Fru Aashild sat in silence. The more she thought about it, the more impossible it seemed to find a solution. In the cookhouse sat four men; could Erlend bribe all of them to keep quiet? Could any of them, could Eline’s man, be paid to leave the country? That would always be risky. And at Jørundgaard they knew that Kristin had been here. If Lavrans found out about it, she couldn’t imagine what he might do. They would have to take the body away. The mountain road to the west was unthinkable now; there was the road to Raumsdal or across the mountain to Nidaros or south down the valley. And if the truth came out, it would never be believed—even if it were accepted.

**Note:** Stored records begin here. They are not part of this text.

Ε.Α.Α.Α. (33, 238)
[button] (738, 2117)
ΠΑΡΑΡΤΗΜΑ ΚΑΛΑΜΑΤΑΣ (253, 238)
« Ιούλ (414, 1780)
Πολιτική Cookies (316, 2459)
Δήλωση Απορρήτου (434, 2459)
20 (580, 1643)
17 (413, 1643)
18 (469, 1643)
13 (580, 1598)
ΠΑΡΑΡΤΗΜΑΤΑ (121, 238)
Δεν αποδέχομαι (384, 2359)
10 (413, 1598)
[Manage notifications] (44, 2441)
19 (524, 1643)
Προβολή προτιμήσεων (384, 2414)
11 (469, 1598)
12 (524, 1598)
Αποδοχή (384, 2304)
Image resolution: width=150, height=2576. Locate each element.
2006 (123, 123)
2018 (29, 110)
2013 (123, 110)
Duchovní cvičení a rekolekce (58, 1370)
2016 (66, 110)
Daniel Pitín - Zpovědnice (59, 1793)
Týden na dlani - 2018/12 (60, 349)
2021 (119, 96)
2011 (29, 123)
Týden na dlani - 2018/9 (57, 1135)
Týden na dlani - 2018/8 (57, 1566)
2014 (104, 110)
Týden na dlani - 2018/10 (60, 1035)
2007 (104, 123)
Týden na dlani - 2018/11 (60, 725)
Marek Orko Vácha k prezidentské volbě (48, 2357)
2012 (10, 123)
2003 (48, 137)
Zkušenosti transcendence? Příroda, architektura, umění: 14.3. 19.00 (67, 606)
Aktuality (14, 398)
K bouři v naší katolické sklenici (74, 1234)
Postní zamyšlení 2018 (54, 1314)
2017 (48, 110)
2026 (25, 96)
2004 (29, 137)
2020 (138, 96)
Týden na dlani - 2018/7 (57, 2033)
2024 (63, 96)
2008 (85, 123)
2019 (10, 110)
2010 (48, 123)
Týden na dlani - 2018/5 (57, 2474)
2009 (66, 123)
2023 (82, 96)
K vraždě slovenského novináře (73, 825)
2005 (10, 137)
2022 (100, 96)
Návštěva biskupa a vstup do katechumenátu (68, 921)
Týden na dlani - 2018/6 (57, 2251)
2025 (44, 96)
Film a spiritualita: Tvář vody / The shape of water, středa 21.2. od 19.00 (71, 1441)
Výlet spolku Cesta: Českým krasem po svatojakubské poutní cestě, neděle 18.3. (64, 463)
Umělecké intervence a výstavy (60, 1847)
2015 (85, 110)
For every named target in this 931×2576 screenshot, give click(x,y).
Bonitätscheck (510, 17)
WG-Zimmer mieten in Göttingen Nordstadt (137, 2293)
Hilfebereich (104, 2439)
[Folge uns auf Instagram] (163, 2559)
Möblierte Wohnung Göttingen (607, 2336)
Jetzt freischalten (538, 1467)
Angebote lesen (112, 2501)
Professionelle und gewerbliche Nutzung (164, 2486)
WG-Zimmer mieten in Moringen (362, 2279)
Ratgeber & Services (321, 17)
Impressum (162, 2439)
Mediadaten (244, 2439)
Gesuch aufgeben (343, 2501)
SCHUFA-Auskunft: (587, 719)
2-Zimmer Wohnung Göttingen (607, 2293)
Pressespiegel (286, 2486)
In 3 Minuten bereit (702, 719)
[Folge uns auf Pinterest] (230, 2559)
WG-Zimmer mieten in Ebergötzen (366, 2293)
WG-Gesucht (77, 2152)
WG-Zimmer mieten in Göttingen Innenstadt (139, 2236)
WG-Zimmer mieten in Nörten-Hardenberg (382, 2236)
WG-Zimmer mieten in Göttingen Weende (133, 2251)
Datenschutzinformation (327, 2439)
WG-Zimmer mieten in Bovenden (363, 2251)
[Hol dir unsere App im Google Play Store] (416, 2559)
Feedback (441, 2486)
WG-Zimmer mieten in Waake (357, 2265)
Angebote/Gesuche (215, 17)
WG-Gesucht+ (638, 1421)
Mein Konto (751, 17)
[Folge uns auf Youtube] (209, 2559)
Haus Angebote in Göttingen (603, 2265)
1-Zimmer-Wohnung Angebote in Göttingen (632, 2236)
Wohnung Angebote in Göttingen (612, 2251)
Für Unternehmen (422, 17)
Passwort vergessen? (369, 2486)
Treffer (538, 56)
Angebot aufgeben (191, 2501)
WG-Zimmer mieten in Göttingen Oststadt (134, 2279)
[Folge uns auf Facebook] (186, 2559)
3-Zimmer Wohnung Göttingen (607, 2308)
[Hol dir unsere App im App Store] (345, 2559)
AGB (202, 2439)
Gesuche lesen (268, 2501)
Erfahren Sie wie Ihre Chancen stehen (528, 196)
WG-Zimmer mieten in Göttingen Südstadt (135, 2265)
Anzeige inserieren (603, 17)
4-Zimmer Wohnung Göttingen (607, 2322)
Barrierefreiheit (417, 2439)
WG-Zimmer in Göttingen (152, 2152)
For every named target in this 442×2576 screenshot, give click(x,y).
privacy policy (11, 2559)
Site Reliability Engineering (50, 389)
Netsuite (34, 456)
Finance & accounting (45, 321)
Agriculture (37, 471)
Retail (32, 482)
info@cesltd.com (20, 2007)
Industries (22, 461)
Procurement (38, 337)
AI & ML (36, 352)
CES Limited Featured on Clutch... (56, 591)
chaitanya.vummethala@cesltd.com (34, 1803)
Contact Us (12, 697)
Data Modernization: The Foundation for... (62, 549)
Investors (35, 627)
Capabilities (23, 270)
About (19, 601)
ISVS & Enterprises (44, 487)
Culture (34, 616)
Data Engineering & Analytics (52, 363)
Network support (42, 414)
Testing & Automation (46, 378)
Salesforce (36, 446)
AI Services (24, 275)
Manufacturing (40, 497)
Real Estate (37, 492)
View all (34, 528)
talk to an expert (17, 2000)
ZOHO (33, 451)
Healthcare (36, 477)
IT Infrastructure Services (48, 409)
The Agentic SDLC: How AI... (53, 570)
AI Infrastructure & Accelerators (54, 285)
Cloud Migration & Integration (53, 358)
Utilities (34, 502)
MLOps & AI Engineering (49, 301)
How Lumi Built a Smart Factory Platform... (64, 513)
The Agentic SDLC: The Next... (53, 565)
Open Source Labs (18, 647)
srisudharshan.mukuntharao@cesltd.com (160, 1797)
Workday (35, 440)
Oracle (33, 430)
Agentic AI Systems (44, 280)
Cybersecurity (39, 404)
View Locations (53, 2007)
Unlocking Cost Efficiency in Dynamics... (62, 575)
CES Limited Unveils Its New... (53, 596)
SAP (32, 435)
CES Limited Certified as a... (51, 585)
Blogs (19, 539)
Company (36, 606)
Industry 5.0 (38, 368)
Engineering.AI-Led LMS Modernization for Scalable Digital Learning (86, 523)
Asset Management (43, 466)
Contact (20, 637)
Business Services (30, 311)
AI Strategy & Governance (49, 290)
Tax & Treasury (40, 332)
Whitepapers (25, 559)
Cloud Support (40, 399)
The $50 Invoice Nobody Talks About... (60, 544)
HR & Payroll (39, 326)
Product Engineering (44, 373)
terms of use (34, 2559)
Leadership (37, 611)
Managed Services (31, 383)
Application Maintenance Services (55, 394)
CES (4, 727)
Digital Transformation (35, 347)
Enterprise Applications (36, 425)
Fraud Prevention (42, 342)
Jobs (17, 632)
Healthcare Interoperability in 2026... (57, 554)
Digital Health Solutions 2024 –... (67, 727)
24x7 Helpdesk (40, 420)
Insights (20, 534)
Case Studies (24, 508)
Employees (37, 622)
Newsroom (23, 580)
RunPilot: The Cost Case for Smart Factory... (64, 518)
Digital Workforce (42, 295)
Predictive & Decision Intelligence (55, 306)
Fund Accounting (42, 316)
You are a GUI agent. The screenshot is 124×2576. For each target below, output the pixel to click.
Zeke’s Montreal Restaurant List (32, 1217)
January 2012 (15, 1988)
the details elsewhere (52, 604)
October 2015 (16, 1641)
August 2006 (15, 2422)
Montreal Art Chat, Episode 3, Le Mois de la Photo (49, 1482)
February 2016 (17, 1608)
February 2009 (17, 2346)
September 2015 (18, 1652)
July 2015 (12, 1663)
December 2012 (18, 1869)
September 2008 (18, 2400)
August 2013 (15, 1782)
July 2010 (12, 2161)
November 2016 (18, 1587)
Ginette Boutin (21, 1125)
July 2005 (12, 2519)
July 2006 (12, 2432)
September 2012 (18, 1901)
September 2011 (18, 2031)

“I have to discuss this with Bjørn,” she said, standing up and going out.
Bjørn Gunnarsøn listened to his wife’s account without changing expression and without taking his eyes off Erlend.
“Bjørn,” said Aashild desperately, “someone has to swear that he saw her lay hands on herself.”
The life slowly darkened in Bjørn’s eyes; he looked at his wife, and his mouth twisted into a crooked smile.
“You mean that someone should be me?”
Fru Aashild clasped her hands and raised them toward him. “Bjørn, you know what it means for these two. . . .”
“And you think it’s all over for me anyway?” he asked slowly. “Or do you think there’s enough left of the man I once was that I’ll dare to swear falsely to save this boy from going under? I, who was dragged under myself . . . all those years ago. Dragged under, I say,” he repeated.
“You say this because I’m old now,” whispered Aashild.
Kristin burst into sobs that cut through the room. Rigid and silent, she had been sitting in the corner near Aashild’s bed. Now she began to weep out loud. It was as if Fru Aashild’s voice had torn open her heart. This voice, heavy with memories of the sweetness of love, seemed to make Kristin fully realize for the first time what the love between her and Erlend had been. The memory of burning, passionate happiness washed over everything else, washed away the cruel despairing hatred from the night before. She felt only her love and her will to survive.
All three of them looked at her. Then Herr Bjørn went over, put his hand under her chin, and gazed down at her. “Kristin, do you say that she did it herself?”
“Every word you’ve heard is true,” said Kristin firmly. “We threatened her until she did it.”
“She had planned a worse fate for Kristin,” said Aashild.
Herr Bjørn let go of the girl. He went over to the body, lifted it onto the bed where Eline had slept the night before, and laid it close to the wall with the blankets pulled over it.
“You must send Jon and the man you don’t know back to Husaby with the message that Eline will accompany you to the south. Have them ride off around noon. Tell them that the women are asleep in here; they’ll have to eat in the cookhouse. Then speak to Ulv and Haftor. Has she threatened to do this before? Can you bring witnesses forward if anyone asks about this?”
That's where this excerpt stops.